Un enjeu clé, au cœur des réflexions actuelles
La question de l’encadrement des enquêtes internes constitue aujourd’hui un sujet central. Elle a notamment été examinée par le Club des Juristes, avec Raphaël Gauvain et Stéphane de Navacelle en qualité de co-rapporteurs.
Leur position est claire : recommander un encadrement législatif partiel. Cette approche vise à trouver un équilibre entre, d’une part, la nécessaire souplesse dans la conduite des enquêtes internes et, d’autre part, le maintien de leur efficacité pour les entités qui y recourent.
Cette recommandation figure désormais dans la proposition de loi n° 2208 du 9 décembre 2025, qui ambitionne d’établir un cadre législatif clair et harmonisé.
Pourquoi privilégier un encadrement partiel ?

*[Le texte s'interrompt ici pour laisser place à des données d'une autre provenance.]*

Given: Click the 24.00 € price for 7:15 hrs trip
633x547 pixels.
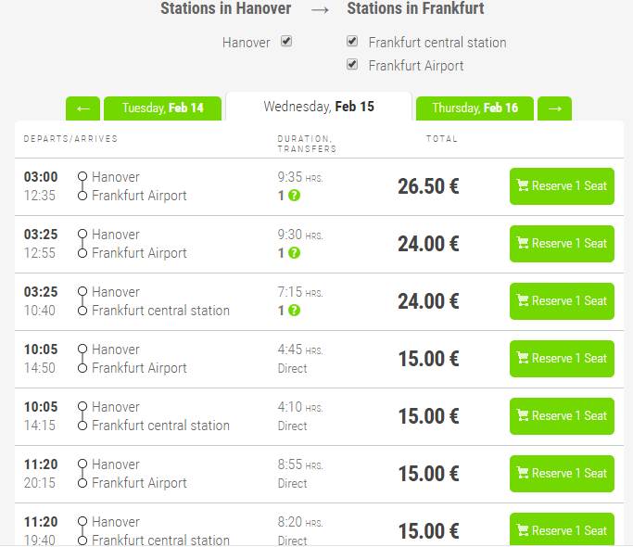Looking at the screenshot, I should (428, 301).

Un tel choix repose sur plusieurs objectifs :
- Définir un socle commun de principes de gouvernance de l’enquête interne ,
- Renforcer la légitimité et la sécurité juridique des enquêtes internes ,
- Mieux encadrer le rôle ainsi que les responsabilités des différents acteurs ,
- Garder une souplesse et une flexibilité essentielles et indispensables à la pratique de l’enquête interne.
Un équilibre nécessaire
Cet encadrement partiel traduit la recherche d’un équilibre subtil, mais essentiel, entre sécurité juridique et efficacité opérationnelle, afin d’assurer une mise en œuvre maîtrisée et adaptée des enquêtes internes.